■ Information given ■
***

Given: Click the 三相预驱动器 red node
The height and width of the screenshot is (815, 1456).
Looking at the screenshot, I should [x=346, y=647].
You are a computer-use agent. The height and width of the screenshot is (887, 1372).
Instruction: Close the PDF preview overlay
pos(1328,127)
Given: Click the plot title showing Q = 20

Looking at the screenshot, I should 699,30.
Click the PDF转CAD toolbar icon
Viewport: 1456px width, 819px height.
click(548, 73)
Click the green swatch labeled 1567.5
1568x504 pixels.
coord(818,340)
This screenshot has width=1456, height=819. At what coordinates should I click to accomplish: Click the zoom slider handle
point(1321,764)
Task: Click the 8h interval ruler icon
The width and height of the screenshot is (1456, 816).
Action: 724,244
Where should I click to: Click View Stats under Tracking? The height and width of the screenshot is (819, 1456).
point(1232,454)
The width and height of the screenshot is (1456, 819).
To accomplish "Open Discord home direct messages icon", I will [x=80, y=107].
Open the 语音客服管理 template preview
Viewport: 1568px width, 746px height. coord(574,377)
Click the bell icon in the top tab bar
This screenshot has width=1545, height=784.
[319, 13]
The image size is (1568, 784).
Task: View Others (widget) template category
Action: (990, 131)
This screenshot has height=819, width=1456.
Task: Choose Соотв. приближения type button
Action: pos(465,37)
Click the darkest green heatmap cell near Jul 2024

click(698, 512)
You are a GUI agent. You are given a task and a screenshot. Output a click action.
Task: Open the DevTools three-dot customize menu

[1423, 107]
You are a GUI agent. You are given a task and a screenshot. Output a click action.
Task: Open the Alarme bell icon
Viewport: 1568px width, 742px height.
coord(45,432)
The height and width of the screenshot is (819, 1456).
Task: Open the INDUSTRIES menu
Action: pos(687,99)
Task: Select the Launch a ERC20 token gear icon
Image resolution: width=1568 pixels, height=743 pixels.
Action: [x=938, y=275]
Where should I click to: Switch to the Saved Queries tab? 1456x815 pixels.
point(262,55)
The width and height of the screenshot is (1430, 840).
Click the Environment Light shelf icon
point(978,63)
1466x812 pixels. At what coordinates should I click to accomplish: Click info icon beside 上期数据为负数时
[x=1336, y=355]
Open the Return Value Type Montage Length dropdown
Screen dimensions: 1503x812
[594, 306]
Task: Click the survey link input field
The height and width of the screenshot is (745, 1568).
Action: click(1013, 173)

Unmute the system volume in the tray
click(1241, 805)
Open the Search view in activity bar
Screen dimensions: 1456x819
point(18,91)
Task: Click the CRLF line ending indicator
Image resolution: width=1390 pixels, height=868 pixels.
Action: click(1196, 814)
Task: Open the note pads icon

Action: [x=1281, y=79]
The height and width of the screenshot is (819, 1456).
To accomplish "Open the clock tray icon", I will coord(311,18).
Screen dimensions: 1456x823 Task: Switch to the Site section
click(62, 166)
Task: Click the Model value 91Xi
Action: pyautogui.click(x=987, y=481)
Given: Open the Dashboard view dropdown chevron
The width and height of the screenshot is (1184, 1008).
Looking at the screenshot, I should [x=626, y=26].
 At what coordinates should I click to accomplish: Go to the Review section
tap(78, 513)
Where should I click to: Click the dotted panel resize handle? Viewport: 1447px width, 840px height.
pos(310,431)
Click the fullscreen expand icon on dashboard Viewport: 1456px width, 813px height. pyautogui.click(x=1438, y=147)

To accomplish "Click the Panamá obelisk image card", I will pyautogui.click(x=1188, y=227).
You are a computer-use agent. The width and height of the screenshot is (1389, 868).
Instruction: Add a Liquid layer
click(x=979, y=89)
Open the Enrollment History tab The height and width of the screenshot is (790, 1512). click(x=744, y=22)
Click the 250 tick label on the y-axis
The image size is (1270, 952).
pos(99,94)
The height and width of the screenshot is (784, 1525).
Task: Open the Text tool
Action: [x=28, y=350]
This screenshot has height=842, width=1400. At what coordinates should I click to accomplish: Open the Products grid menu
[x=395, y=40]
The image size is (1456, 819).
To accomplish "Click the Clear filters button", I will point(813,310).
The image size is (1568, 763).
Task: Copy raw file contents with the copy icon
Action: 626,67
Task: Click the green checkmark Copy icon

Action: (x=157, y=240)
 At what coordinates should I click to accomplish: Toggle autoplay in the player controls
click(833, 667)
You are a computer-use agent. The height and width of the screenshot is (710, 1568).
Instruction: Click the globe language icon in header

***

■ Action item ■
Transcribe the entire listing. Leave every word as it is.

■ Output ■
Given: Click the 三相预驱动器 red node
The height and width of the screenshot is (815, 1456).
Looking at the screenshot, I should [x=346, y=647].
You are a computer-use agent. The height and width of the screenshot is (887, 1372).
Instruction: Close the PDF preview overlay
pos(1328,127)
Given: Click the plot title showing Q = 20

Looking at the screenshot, I should 699,30.
Click the PDF转CAD toolbar icon
Viewport: 1456px width, 819px height.
click(548, 73)
Click the green swatch labeled 1567.5
1568x504 pixels.
coord(818,340)
This screenshot has width=1456, height=819. At what coordinates should I click to accomplish: Click the zoom slider handle
point(1321,764)
Task: Click the 8h interval ruler icon
The width and height of the screenshot is (1456, 816).
Action: 724,244
Where should I click to: Click View Stats under Tracking? The height and width of the screenshot is (819, 1456).
point(1232,454)
The width and height of the screenshot is (1456, 819).
To accomplish "Open Discord home direct messages icon", I will [x=80, y=107].
Open the 语音客服管理 template preview
Viewport: 1568px width, 746px height. coord(574,377)
Click the bell icon in the top tab bar
This screenshot has width=1545, height=784.
[319, 13]
The image size is (1568, 784).
Task: View Others (widget) template category
Action: (990, 131)
This screenshot has height=819, width=1456.
Task: Choose Соотв. приближения type button
Action: pos(465,37)
Click the darkest green heatmap cell near Jul 2024

click(698, 512)
You are a GUI agent. You are given a task and a screenshot. Output a click action.
Task: Open the DevTools three-dot customize menu

[1423, 107]
You are a GUI agent. You are given a task and a screenshot. Output a click action.
Task: Open the Alarme bell icon
Viewport: 1568px width, 742px height.
coord(45,432)
The height and width of the screenshot is (819, 1456).
Task: Open the INDUSTRIES menu
Action: pos(687,99)
Task: Select the Launch a ERC20 token gear icon
Image resolution: width=1568 pixels, height=743 pixels.
Action: [x=938, y=275]
Where should I click to: Switch to the Saved Queries tab? 1456x815 pixels.
point(262,55)
The width and height of the screenshot is (1430, 840).
Click the Environment Light shelf icon
point(978,63)
1466x812 pixels. At what coordinates should I click to accomplish: Click info icon beside 上期数据为负数时
[x=1336, y=355]
Open the Return Value Type Montage Length dropdown
Screen dimensions: 1503x812
[594, 306]
Task: Click the survey link input field
The height and width of the screenshot is (745, 1568).
Action: click(1013, 173)

Unmute the system volume in the tray
click(1241, 805)
Open the Search view in activity bar
Screen dimensions: 1456x819
point(18,91)
Task: Click the CRLF line ending indicator
Image resolution: width=1390 pixels, height=868 pixels.
Action: click(1196, 814)
Task: Open the note pads icon

Action: [x=1281, y=79]
The height and width of the screenshot is (819, 1456).
To accomplish "Open the clock tray icon", I will coord(311,18).
Screen dimensions: 1456x823 Task: Switch to the Site section
click(62, 166)
Task: Click the Model value 91Xi
Action: pyautogui.click(x=987, y=481)
Given: Open the Dashboard view dropdown chevron
The width and height of the screenshot is (1184, 1008).
Looking at the screenshot, I should [x=626, y=26].
 At what coordinates should I click to accomplish: Go to the Review section
tap(78, 513)
Where should I click to: Click the dotted panel resize handle? Viewport: 1447px width, 840px height.
pos(310,431)
Click the fullscreen expand icon on dashboard Viewport: 1456px width, 813px height. pyautogui.click(x=1438, y=147)

To accomplish "Click the Panamá obelisk image card", I will pyautogui.click(x=1188, y=227).
You are a computer-use agent. The width and height of the screenshot is (1389, 868).
Instruction: Add a Liquid layer
click(x=979, y=89)
Open the Enrollment History tab The height and width of the screenshot is (790, 1512). click(x=744, y=22)
Click the 250 tick label on the y-axis
The image size is (1270, 952).
pos(99,94)
The height and width of the screenshot is (784, 1525).
Task: Open the Text tool
Action: [x=28, y=350]
This screenshot has height=842, width=1400. At what coordinates should I click to accomplish: Open the Products grid menu
[x=395, y=40]
The image size is (1456, 819).
To accomplish "Click the Clear filters button", I will point(813,310).
The image size is (1568, 763).
Task: Copy raw file contents with the copy icon
Action: 626,67
Task: Click the green checkmark Copy icon

Action: (x=157, y=240)
 At what coordinates should I click to accomplish: Toggle autoplay in the player controls
click(833, 667)
You are a computer-use agent. The height and width of the screenshot is (710, 1568).
Instruction: Click the globe language icon in header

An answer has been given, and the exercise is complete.